Exercise goal:
Transcribe the line containing "The height and width of the screenshot is (368, 588)." and every line after it, exactly, through the end of the records.

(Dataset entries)
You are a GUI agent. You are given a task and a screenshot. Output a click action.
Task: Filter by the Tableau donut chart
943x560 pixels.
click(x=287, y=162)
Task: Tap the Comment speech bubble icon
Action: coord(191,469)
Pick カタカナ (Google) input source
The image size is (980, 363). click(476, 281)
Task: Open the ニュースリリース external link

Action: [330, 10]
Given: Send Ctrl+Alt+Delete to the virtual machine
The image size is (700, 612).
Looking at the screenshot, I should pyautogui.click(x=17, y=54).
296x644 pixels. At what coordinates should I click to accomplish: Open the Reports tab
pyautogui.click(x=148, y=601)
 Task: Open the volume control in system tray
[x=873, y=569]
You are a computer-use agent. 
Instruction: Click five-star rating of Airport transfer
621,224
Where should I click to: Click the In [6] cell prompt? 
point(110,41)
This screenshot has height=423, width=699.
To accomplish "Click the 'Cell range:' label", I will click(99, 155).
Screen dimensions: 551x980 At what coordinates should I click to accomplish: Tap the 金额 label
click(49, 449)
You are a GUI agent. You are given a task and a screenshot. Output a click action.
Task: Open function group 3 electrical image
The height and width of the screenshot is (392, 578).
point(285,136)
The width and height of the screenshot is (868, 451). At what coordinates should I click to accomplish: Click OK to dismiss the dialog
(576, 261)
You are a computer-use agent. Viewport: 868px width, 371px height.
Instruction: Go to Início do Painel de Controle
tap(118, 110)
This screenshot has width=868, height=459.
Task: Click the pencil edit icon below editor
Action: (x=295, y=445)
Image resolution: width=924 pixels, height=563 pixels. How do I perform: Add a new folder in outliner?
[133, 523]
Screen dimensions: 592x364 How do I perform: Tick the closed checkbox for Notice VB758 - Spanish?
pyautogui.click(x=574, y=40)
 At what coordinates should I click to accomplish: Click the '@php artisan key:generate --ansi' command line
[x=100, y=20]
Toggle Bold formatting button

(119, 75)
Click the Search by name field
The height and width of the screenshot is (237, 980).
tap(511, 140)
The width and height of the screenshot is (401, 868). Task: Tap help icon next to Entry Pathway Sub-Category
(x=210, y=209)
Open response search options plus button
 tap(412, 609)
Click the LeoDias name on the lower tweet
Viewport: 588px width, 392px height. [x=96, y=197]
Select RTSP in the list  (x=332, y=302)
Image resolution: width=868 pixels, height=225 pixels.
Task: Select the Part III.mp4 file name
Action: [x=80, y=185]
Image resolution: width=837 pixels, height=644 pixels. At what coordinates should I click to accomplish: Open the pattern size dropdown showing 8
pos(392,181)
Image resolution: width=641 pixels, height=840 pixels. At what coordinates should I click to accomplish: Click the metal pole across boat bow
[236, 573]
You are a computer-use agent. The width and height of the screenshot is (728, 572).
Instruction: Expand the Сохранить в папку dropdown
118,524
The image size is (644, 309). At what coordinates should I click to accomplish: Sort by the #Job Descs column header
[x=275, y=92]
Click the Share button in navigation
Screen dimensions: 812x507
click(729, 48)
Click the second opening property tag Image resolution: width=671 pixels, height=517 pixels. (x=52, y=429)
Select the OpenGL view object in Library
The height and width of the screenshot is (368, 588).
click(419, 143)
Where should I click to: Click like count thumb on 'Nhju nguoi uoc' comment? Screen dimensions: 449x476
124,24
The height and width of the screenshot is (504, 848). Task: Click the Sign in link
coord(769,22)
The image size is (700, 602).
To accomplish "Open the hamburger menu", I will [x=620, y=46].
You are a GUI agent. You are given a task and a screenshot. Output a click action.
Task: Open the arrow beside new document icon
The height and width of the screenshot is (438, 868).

Response below:
The height and width of the screenshot is (368, 588).
click(419, 143)
Where should I click to: Click like count thumb on 'Nhju nguoi uoc' comment? Screen dimensions: 449x476
124,24
The height and width of the screenshot is (504, 848). Task: Click the Sign in link
coord(769,22)
The image size is (700, 602).
To accomplish "Open the hamburger menu", I will [x=620, y=46].
You are a GUI agent. You are given a task and a screenshot. Output a click action.
Task: Open the arrow beside new document icon
The height and width of the screenshot is (438, 868).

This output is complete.